From a tiny kitchen to a handful of tables, they serve delicious noodles, soups, “burgers” and a few sides, specialities of Xi’an City, in the northern province of Shanxi. As one of the historic starting points of the silk roads, Xi’an will have helped a fair number of the world’s flavours on their way west over the years. Since it opened four and a bit years ago, Xi’an Impression has featured frequently in “best restaurant” lists. The main problem with the place, as someone who lives nearby, is that it can be impossible to get in. Much of its menu doesn’t Deliveroo well.

Luckily its success has helped its founders, Zhang Chao and chef Wei Guirong, to move on to different projects. Chao started Xi’an Biang Biang, a noodle-focussed site in Spitalfields. Wei has moved to Bloomsbury to open this, Master Wei, a larger space, although still small, down a side street between Southampton Row and Great Ormond Street. The location is cunning; more convenient than Highbury for the foodie searchers, and right next to large Chinese student populations at Soas and UCL. The number of Chinese students in the UK has more than doubled in the past 10 years and it seems more than coincidental that this has come at the same time as a boom in excellent regional Chinese restaurants. Think of Chilli Cool and Kaki, two fine Sichuan places within a short walk of the fashion victims at Central St Martins in Kings Cross.

Master Wei is meant to allow Wei a fuller expression of Shanxi flavours. There are plans for tasting menus, supper clubs, Xi’an desserts and other items she has not explored as she would like. The new room almost feels like an embassy or tourist office, with illuminated pictures above the bar depicting the region’s famous buildings and Terracotta Warriors.
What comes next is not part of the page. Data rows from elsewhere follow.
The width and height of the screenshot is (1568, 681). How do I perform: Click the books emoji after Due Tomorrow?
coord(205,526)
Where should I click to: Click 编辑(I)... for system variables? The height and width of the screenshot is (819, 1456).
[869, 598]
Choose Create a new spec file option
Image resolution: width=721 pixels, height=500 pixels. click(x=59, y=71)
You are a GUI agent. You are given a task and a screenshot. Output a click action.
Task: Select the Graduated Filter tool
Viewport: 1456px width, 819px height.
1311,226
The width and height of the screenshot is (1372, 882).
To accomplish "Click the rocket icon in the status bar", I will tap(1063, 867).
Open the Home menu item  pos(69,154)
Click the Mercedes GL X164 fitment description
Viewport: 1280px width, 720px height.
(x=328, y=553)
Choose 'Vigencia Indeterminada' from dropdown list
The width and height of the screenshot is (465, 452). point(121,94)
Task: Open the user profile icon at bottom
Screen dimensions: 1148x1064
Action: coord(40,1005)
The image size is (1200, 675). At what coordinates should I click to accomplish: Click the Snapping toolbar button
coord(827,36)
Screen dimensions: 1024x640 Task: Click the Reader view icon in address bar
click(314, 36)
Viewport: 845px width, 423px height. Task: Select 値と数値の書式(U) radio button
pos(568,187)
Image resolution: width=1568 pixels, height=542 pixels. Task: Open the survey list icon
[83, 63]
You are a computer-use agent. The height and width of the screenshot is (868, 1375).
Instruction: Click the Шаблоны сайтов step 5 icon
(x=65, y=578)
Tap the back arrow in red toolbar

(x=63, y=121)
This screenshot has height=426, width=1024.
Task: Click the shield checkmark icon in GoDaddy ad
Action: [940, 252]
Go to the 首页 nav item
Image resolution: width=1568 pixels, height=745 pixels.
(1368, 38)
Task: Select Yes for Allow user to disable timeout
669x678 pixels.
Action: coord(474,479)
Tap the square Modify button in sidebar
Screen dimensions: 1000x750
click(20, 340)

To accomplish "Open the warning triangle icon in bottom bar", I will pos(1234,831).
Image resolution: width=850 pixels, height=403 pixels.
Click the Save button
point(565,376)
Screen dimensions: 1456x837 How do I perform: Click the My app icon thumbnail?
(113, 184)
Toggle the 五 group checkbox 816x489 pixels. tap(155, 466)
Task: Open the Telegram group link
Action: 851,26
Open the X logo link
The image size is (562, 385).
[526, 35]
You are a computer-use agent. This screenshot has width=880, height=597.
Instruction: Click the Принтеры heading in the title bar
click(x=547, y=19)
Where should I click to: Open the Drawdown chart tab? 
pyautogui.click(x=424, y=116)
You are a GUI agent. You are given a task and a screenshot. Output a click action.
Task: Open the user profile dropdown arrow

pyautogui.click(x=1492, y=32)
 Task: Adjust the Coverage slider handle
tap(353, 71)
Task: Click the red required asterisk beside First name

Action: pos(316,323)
The texture of the liangpi noodles takes some getting used to

Unsurprisingly there is lots of overlap with Xi’an Impression’s ain’t-broke menu. I have eaten so much pasta that it is tempting to pretend I am some kind of instant noodle expert (as opposed to an instant-noodle expert, which is rather closer to the truth), but in fact when it comes to these kinds of dishes I can only go on what’s in front of me. Thick-cut liangpi “cold-skin” noodles come doused in a light chilli oil with bean sprouts, little sticks of julienne cucumber and chunks of spongy wheat gluten. These are served “cold”, or rather at room temperature, and, without the masking effect of heat, the textures – a hint of slime here, a bit of bite there – take some getting used to. Do I actually like them, or am I pretending to in order to appear sophisticated?

Other dishes are more accessible: smacked cucumber in its sauce of garlic, sesame paste and chilli oil, “burger” buns filled with Xi’an pulled pork or cumin-doused beef. Then there are the biang biang-noodles, named for the noise the dough makes whacking against the work surface as it is pulled into flat, belt-like strips, wide as two fingers, which are then boiled and mixed at the table with bok choi, piping hot chilli oil and a choice of meats. Mine came with fat chunks of beef, the texture and flavour of which suggested cows with happier lives than some.

So far, so Xi’an Impression. I ask the waiter to recommend something I couldn’t get in Highbury. He suggests spring rolls – are these Xi’an? – or the House Special Mixed Vegetable Salad, one of a few lighter options introduced to appeal to a greens-craving lunch crowd. The dish had the air of an earnest mistake, the kind of enthusiastic random-ingredients collection a young child might make for a parent. A pile of sliced iceberg lettuce was mixed with cucumber, radishes, white onion, wood-ear mushrooms, tomatoes and, most bafflingly, cut strawberries, all stirred through with an astringent dressing. The clean-eaters at Abokado or Chop’d ought not to lose too much sleep. Wei is not quite master of everything, but the noodles still bang.

Should you go? Yes.
Would I go back? Yes, but mainly if I still can’t get into Xi’an impression.